DOCUMENT EXCERPT

———

Iranian president: Iran isn't seeking war against any nation
FILE - In this Jan. 13, 2015 file photo, released by the Iranian President's Office, President Hassan Rouhani visits the Bushehr nuclear power plant just outside of Bushehr, Iran. (AP Photo/Iranian Presidency Office, Mohammad Berno, File)
TEHRAN, Iran -- Iran is not seeking to wage war against any nation, the country's president said Tuesday while at the same time stressing that Iranians will withstand mounting U.S. pressure and emerge victorious.
The remarks by President Hassan Rouhani came as Tehran and Washington are edging toward a flashpoint after Iran announced it was breaking compliance with the nuclear deal with world powers and the Trump administration ordered 1,000 more troops to the Middle East.
"We do not wage war with any nation," Rouhani said, speaking during the inauguration of a new terminal at Tehran's Imam Khomeini International Airport that will raise its capacity from 8 million to 13 million passengers a year.
"The entire Iranian nation is unanimous in confronting" U.S. pressures, Rouhani said. "The end of this battle will see victory of the Iranian nation."
He added that despite the U.S. withdrawal last year from Tehran's 2015 nuclear deal world powers, Iran had remained "loyal to its commitments, to ... international agreements."
But on Monday, Iran's nuclear agency announced it will surpass the uranium stockpile limits set by its 2015 nuclear deal in the next 10 days, raising pressure on Europeans trying to save the accord a year following the U.S. withdrawal.

———

EXTRACTED DATA
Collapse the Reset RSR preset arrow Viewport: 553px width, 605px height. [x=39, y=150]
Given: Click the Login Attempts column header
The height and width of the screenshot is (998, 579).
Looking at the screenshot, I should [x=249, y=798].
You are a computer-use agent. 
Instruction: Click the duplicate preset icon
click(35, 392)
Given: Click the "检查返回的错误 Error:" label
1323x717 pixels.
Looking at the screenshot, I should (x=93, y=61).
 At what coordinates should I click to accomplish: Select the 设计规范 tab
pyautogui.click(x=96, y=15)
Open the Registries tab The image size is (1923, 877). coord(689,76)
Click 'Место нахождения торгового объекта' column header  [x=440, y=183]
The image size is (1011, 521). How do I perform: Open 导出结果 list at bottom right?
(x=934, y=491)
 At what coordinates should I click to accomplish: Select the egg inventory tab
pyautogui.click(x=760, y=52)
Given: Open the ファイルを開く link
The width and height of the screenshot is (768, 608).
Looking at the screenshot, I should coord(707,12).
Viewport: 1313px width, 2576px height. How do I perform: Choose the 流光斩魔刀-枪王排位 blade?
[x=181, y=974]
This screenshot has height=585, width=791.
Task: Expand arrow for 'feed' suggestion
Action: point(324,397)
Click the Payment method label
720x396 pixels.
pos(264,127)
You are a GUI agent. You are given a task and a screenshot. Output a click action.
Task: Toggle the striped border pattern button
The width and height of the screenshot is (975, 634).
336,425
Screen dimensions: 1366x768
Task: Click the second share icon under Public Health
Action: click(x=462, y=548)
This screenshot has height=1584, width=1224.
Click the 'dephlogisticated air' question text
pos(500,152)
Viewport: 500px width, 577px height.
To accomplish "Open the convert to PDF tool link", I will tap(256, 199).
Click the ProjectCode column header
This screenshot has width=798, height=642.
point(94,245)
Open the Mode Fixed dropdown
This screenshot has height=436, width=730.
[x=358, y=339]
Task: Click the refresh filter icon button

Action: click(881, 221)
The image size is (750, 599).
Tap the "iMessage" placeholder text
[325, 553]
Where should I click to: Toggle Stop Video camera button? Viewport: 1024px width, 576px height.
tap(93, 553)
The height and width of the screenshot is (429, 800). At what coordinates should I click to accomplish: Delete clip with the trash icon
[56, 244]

———

EXERCISES TO COMPLETE
1. Print the passage of the article on Rouhani's remarks about war from "The remarks by" up to and including "passengers a year.", word for word.
2. Proceed with the article on Rouhani's remarks about war, picking up after its final sentence.

RESULTS FOR THE EXERCISE
1.
The remarks by President Hassan Rouhani came as Tehran and Washington are edging toward a flashpoint after Iran announced it was breaking compliance with the nuclear deal with world powers and the Trump administration ordered 1,000 more troops to the Middle East.
"We do not wage war with any nation," Rouhani said, speaking during the inauguration of a new terminal at Tehran's Imam Khomeini International Airport that will raise its capacity from 8 million to 13 million passengers a year.

2.
Hours later, the Pentagon announced it was sending about 1,000 additional American troops to the Middle East to bolster security in the region in the face of what U.S. officials said was a growing threat from Iran.
The announcement by Iran's nuclear agency marked yet another deadline set by Tehran. Rouhani already has warned Europe that a new deal needs to be in place by July 7 or the Islamic Republic would increase its enrichment of uranium.
The developments indicate Iran has begun its own maximum pressure campaign after facing one from U.S. President Donald Trump that deeply cut into its sale of crude oil abroad and sent its economy into freefall. Europe has so far been unable to offer Iran a way around the U.S. sanctions.
The escalation follows apparent attacks last week near the Strait of Hormuz on oil tankers, assaults that Washington has blamed on Iran. While Iran has denied being involved, it laid mines in the 1980s targeting oil tankers around the narrow mouth of the Persian Gulf through which a fifth of the world's crude oil passes.